> WORK REQUIRED
Transcribe the entries below without changing a word, and omit every picture.

....................

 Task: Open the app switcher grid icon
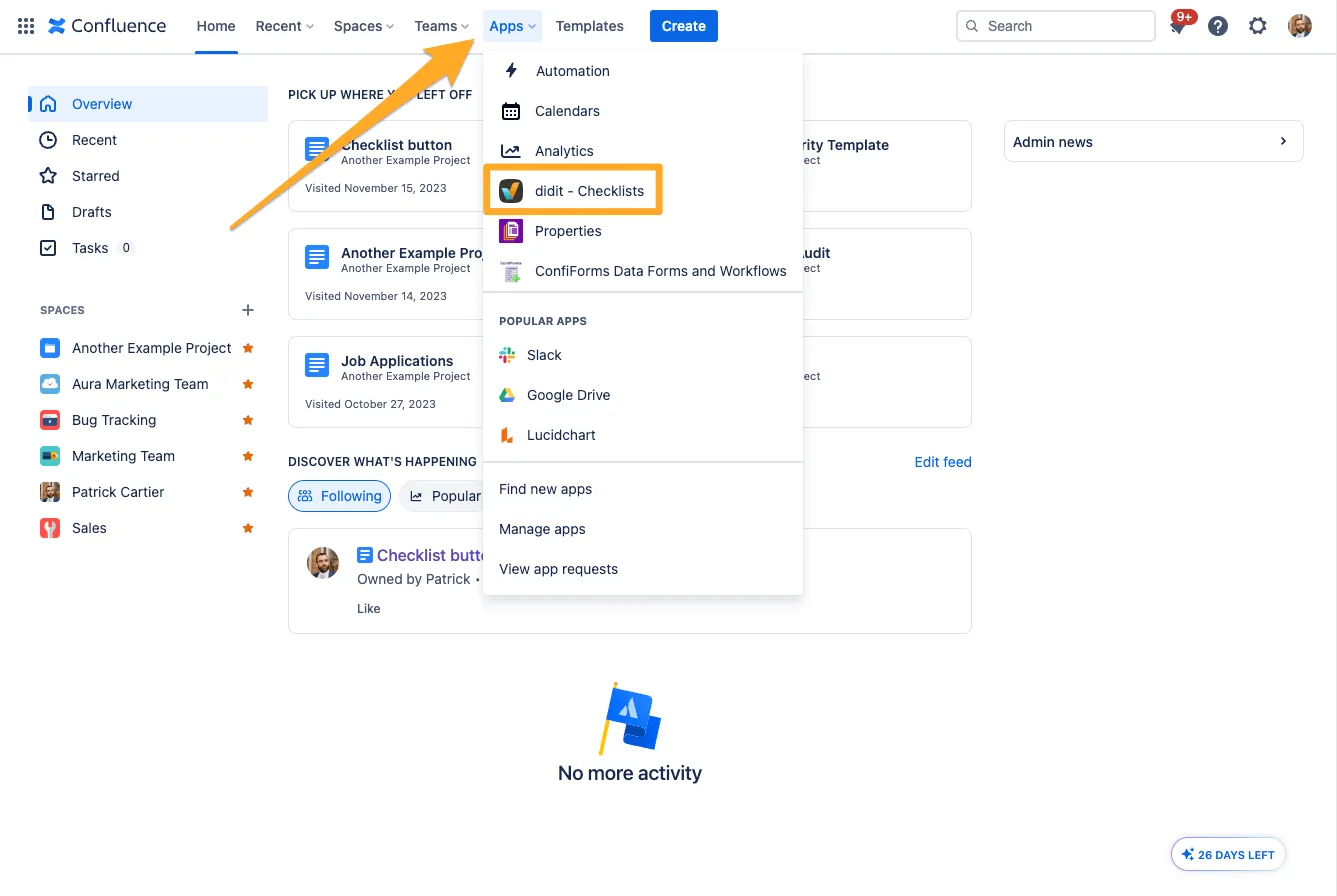(x=26, y=26)
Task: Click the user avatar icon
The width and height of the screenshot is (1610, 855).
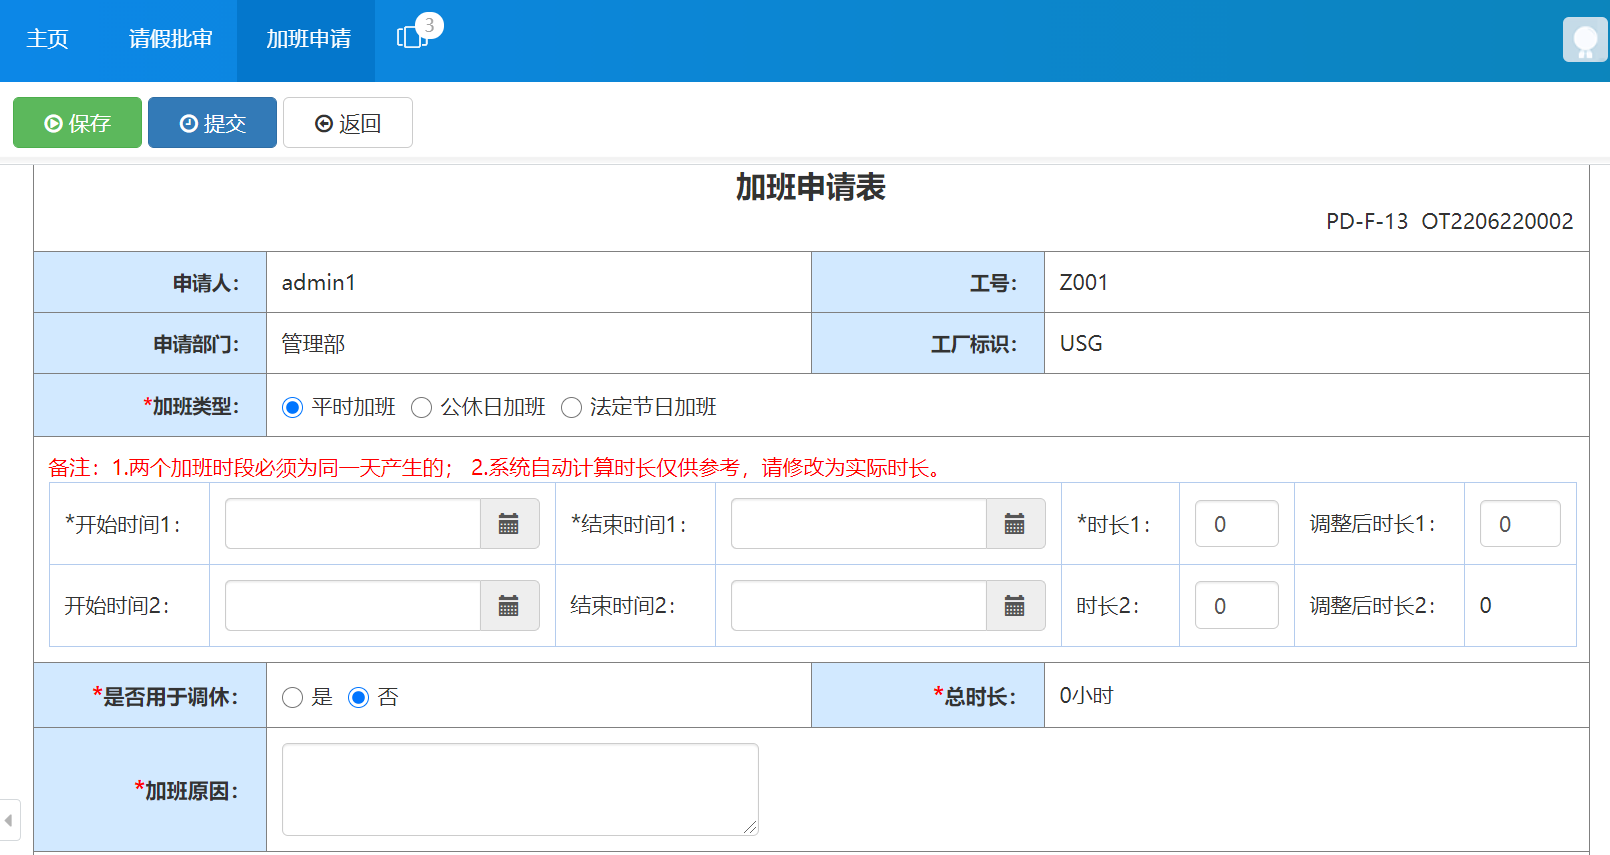Action: 1585,40
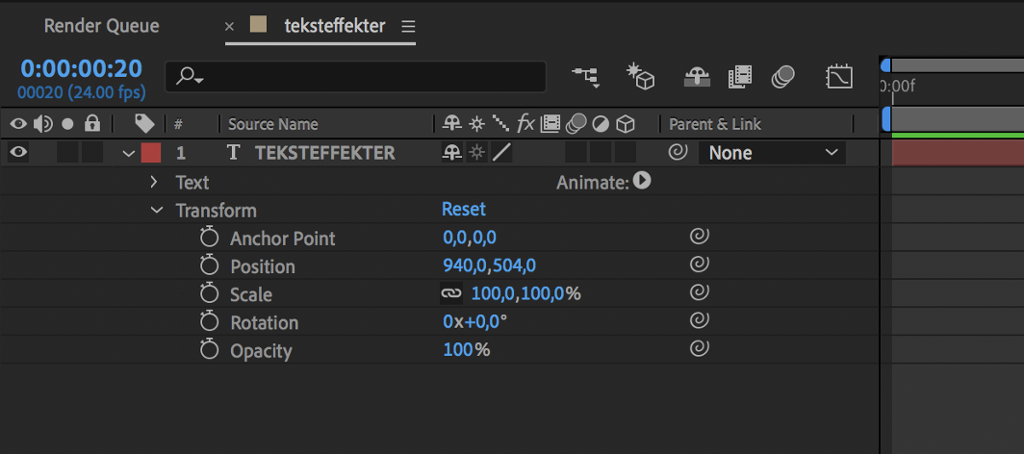Enable Motion Blur toolbar icon
Screen dimensions: 1024x454
point(783,77)
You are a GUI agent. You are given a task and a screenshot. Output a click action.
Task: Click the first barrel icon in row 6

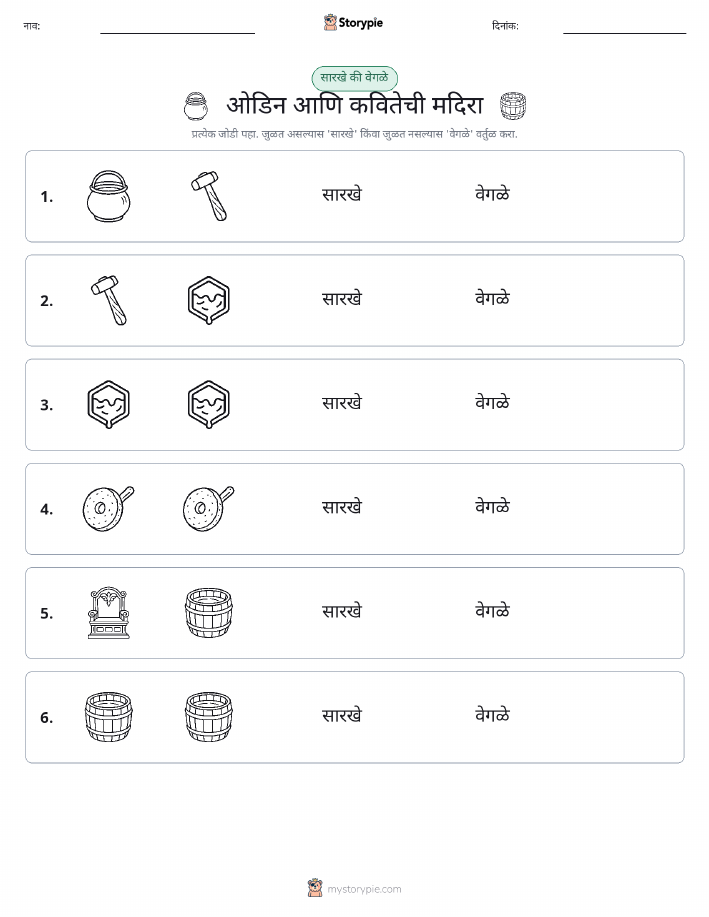coord(109,717)
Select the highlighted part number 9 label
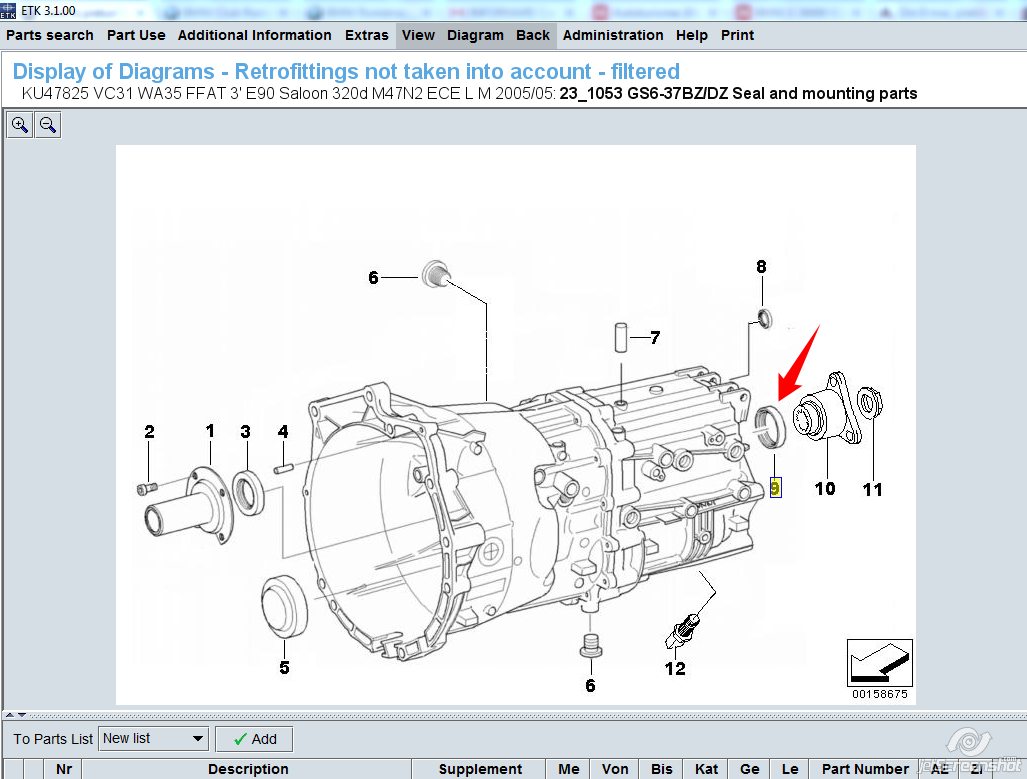Image resolution: width=1027 pixels, height=779 pixels. tap(775, 488)
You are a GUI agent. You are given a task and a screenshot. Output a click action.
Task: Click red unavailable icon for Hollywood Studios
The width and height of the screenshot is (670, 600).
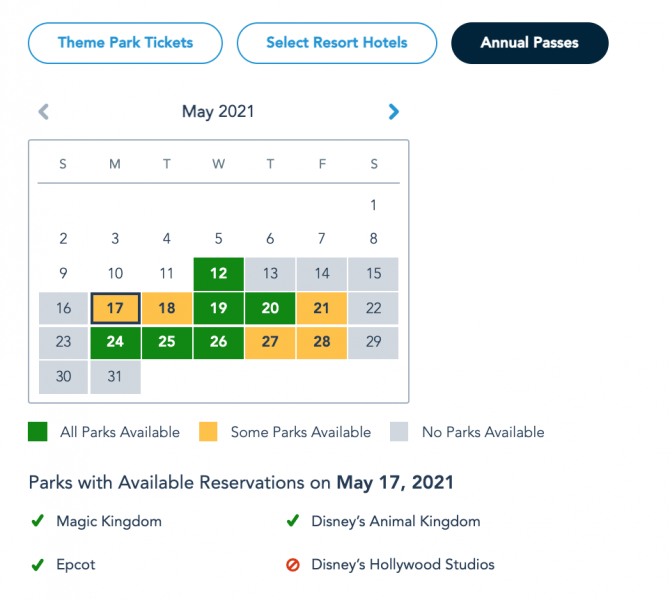tap(293, 565)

....................

> RESPONSE TO THIS TASK
 Task: Open the app switcher grid icon
(x=26, y=26)
Task: Click the user avatar icon
The width and height of the screenshot is (1610, 855).
Action: 1585,40
Enable Motion Blur toolbar icon
Screen dimensions: 1024x454
point(783,77)
You are a GUI agent. You are given a task and a screenshot. Output a click action.
Task: Click the first barrel icon in row 6

coord(109,717)
Select the highlighted part number 9 label
Image resolution: width=1027 pixels, height=779 pixels. tap(775, 488)
You are a GUI agent. You are given a task and a screenshot. Output a click action.
Task: Click red unavailable icon for Hollywood Studios
The width and height of the screenshot is (670, 600).
tap(293, 565)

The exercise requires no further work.